Nunca privei de perto com a doença, quis a vida que até agora fosse poupada do confronto directo com essa mutação cobarde que não se anuncia, nem se faz esperar. Infelizmente, conheci e conheço como toda a gente, pessoas e famílias que foram violentadas pelas várias faces desta doença. Já assisti a mudanças de rota, de destino, de vida e de carácter. Já percebi, sem um assalto à mão armada, o que estas seis palavras em diagnóstico podem produzir num ser humano, enquanto se reproduzem à revelia nos nossos corpos.
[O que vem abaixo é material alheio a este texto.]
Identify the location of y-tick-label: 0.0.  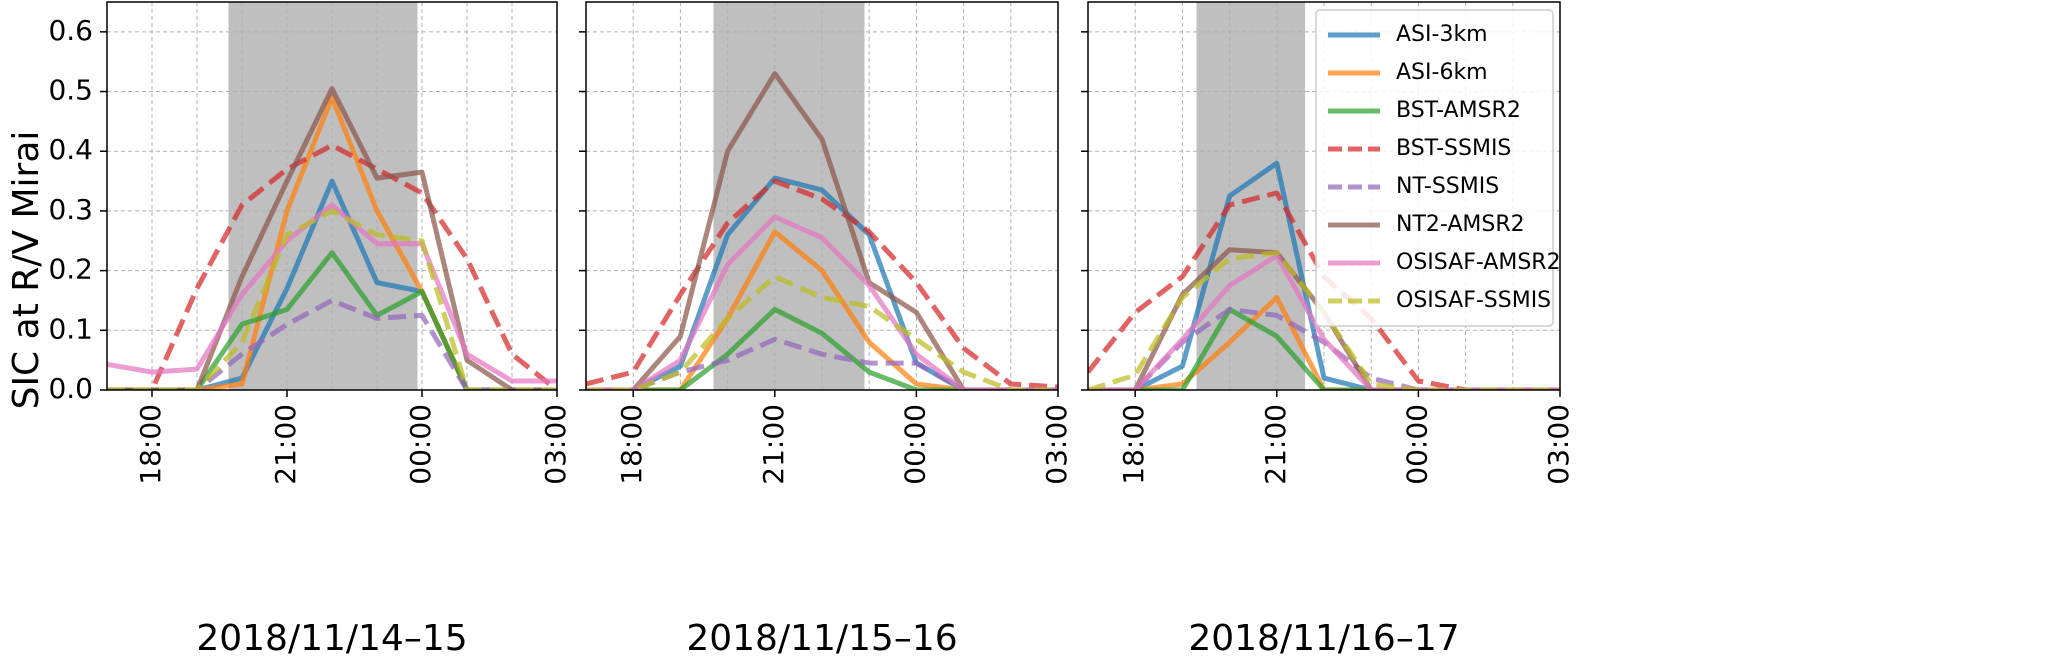
(70, 388).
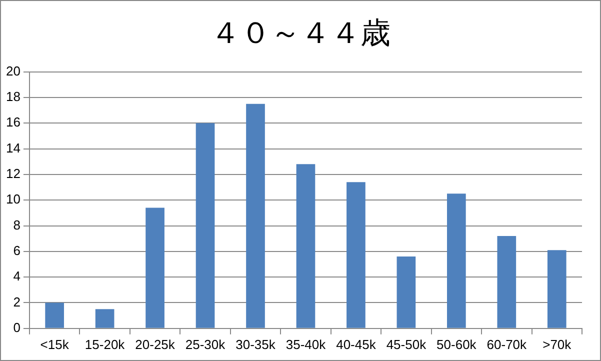 The height and width of the screenshot is (361, 601). I want to click on y-tick-label: 4, so click(16, 276).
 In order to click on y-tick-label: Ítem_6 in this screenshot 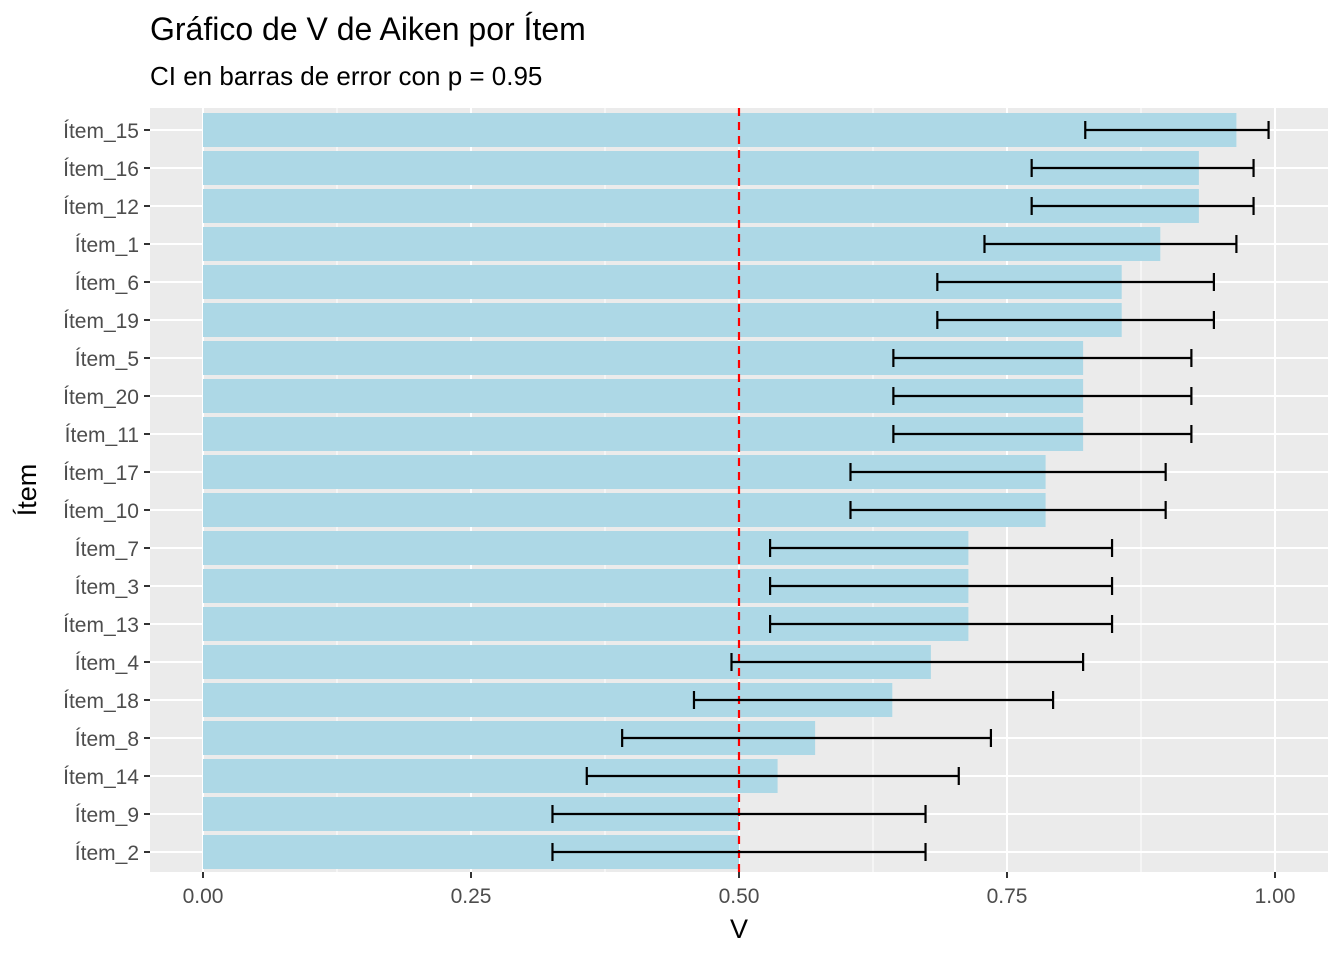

Todos temos medo.
Um respeito mudo sobre a doença, que cala muitas das nossas vezes a nossa vontade imediata de chorar sobre quem sofre. Todos desejamos. Sentir no colo firme da Esperança que a ciência corre a galope para nos safar.
Meninas com ou sem cancro, são todas meninas.
Tudo o que uma criança ambiciona, sem ambição que lhe dê esse nome, é ser criança em pleno, sem ter que interromper o recreio da vida para brincar às escondidas com a morte.
Dá pena, dá muita pena.
E não encontro palavra mais verdadeira para tudo o que me toma. Comparo-as inevitavelmente com as minhas filhas, sinto-me abençoada. Quero oferecer parte da sorte que tenho aos seus Pais. Penso neles, parte da minha dor alheia está com eles. Não imagino nada mais cruel que a luta pela vida de um filho. Não imagino os depósitos de confiança e amor que são necessários para acordar todos os dias inteiro para lutar.
Imagino que o que sonham os pais a caminho do ambulatório descreve parte das rotinas de que me queixo. Imagino-lhe as saudades de tudo o que é absurdamente normal. No domingo foi o dia Internacional da criança com o cancro mas estava tão cansada do peso do dia absurdamente normal, que não consegui publicar este texto.
Estamos na época do Carnaval, das máscaras e do faz de conta. E tudo o que eu queria, se fosse fada de condão, era que essas crianças não tivessem que se mascarar de nada, que não fosse apenas o de serem crianças.
E que a palavra cancro fosse apenas um reino longínquo, sem mágoa ou sem castigo de que se falasse ao de leve nos livros do faz de conta.